Problem details –
Repeat exactly, please, the lines that begin at the start of the listing and end at the line holding "The image size is (1270, 952).".

Working data –
· · ·

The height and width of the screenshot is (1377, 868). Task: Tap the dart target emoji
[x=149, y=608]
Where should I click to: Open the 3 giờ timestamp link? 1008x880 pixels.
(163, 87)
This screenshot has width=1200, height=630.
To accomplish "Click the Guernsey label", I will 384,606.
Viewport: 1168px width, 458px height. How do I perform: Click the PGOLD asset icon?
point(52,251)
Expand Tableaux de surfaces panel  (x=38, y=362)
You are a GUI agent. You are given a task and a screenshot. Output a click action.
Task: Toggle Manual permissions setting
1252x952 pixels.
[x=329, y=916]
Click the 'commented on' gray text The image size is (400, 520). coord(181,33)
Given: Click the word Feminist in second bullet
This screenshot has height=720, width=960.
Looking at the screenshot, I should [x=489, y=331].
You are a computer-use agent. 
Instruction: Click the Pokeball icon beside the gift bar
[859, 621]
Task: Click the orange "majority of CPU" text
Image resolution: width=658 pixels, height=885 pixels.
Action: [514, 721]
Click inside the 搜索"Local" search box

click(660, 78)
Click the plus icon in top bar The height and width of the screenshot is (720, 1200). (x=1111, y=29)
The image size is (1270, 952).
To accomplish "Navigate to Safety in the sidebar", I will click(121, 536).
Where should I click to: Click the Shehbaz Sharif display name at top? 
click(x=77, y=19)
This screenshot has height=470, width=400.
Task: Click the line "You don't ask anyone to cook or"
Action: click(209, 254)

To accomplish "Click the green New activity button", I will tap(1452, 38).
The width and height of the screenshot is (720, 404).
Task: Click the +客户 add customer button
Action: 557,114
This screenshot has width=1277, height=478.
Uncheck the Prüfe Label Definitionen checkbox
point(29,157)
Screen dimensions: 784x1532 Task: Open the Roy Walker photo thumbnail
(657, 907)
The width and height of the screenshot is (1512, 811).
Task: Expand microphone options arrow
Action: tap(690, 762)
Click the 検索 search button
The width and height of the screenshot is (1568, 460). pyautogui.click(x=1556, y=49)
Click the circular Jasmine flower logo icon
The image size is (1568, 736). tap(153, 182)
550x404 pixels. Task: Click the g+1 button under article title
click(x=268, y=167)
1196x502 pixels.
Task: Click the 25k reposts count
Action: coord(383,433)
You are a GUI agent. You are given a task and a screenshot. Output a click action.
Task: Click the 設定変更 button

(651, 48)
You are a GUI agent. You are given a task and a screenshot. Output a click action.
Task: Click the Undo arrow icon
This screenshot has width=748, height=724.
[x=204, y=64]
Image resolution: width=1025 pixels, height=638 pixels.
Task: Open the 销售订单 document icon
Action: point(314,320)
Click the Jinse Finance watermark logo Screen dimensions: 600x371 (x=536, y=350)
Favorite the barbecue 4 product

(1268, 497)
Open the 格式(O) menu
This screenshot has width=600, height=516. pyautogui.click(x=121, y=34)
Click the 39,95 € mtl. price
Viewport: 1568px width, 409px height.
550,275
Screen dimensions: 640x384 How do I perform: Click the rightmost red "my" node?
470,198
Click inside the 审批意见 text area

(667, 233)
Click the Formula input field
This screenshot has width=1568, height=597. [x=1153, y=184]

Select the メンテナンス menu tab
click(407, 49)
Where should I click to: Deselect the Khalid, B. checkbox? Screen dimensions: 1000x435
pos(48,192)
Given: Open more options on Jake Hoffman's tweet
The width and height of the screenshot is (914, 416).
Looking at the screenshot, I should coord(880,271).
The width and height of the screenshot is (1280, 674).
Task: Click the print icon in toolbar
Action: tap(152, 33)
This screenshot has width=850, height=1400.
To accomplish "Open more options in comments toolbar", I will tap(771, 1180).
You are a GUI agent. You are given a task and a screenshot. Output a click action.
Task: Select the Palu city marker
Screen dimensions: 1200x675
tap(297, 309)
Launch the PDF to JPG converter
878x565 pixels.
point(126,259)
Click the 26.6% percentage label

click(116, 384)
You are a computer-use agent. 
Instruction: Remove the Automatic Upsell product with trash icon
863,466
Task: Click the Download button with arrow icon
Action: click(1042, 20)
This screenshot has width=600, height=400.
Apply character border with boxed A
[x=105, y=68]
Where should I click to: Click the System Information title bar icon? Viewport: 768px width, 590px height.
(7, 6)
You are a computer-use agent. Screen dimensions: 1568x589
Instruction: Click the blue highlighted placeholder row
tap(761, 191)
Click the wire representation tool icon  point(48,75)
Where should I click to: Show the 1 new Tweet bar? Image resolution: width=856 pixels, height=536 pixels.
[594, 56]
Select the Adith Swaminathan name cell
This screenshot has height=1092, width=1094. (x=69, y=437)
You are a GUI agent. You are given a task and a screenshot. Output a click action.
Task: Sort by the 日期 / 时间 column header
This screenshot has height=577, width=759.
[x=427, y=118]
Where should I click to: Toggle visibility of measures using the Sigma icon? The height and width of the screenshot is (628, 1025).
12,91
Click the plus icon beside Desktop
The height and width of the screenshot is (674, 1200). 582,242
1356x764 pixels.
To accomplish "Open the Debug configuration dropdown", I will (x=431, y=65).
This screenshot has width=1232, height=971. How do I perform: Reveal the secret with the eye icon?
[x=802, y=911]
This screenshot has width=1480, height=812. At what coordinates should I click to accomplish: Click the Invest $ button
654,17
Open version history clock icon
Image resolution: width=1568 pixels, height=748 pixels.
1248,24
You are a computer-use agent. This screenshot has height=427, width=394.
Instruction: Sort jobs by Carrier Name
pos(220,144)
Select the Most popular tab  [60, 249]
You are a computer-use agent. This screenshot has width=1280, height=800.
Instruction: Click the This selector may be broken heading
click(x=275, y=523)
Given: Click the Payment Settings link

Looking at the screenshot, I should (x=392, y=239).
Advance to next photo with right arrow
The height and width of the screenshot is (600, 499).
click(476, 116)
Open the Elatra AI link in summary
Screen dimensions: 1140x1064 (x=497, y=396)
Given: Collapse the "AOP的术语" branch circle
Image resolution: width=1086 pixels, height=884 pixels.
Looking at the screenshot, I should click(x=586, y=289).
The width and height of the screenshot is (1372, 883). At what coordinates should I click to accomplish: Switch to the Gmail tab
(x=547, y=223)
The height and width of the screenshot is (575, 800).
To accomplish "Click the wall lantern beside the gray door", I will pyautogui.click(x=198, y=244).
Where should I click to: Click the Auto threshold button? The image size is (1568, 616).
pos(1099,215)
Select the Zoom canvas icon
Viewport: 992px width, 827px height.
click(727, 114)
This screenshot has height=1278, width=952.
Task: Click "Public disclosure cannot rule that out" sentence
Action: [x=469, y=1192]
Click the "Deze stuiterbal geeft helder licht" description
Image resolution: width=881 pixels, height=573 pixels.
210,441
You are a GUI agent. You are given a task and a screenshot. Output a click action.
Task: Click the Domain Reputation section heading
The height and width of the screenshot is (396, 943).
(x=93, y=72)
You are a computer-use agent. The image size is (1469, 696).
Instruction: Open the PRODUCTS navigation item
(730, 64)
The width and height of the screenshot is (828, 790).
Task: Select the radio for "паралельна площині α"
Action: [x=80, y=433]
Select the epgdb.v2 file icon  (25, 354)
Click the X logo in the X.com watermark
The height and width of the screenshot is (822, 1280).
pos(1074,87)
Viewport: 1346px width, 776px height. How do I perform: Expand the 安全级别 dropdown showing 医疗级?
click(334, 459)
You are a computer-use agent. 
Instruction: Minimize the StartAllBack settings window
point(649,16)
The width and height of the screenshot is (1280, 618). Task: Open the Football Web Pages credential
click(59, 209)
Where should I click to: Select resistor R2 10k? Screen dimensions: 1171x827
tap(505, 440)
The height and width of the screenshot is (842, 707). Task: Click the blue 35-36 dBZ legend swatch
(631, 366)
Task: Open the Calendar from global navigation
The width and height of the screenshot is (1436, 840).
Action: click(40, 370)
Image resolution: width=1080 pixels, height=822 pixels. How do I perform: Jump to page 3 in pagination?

· · ·

Result –
The height and width of the screenshot is (1377, 868). Task: Tap the dart target emoji
[x=149, y=608]
Where should I click to: Open the 3 giờ timestamp link? 1008x880 pixels.
(163, 87)
This screenshot has width=1200, height=630.
To accomplish "Click the Guernsey label", I will 384,606.
Viewport: 1168px width, 458px height. How do I perform: Click the PGOLD asset icon?
point(52,251)
Expand Tableaux de surfaces panel  (x=38, y=362)
You are a GUI agent. You are given a task and a screenshot. Output a click action.
Task: Toggle Manual permissions setting
1252x952 pixels.
[x=329, y=916]
Click the 'commented on' gray text The image size is (400, 520). coord(181,33)
Given: Click the word Feminist in second bullet
This screenshot has height=720, width=960.
Looking at the screenshot, I should [x=489, y=331].
You are a computer-use agent. 
Instruction: Click the Pokeball icon beside the gift bar
[859, 621]
Task: Click the orange "majority of CPU" text
Image resolution: width=658 pixels, height=885 pixels.
Action: [514, 721]
Click inside the 搜索"Local" search box

click(660, 78)
Click the plus icon in top bar The height and width of the screenshot is (720, 1200). (x=1111, y=29)
The image size is (1270, 952).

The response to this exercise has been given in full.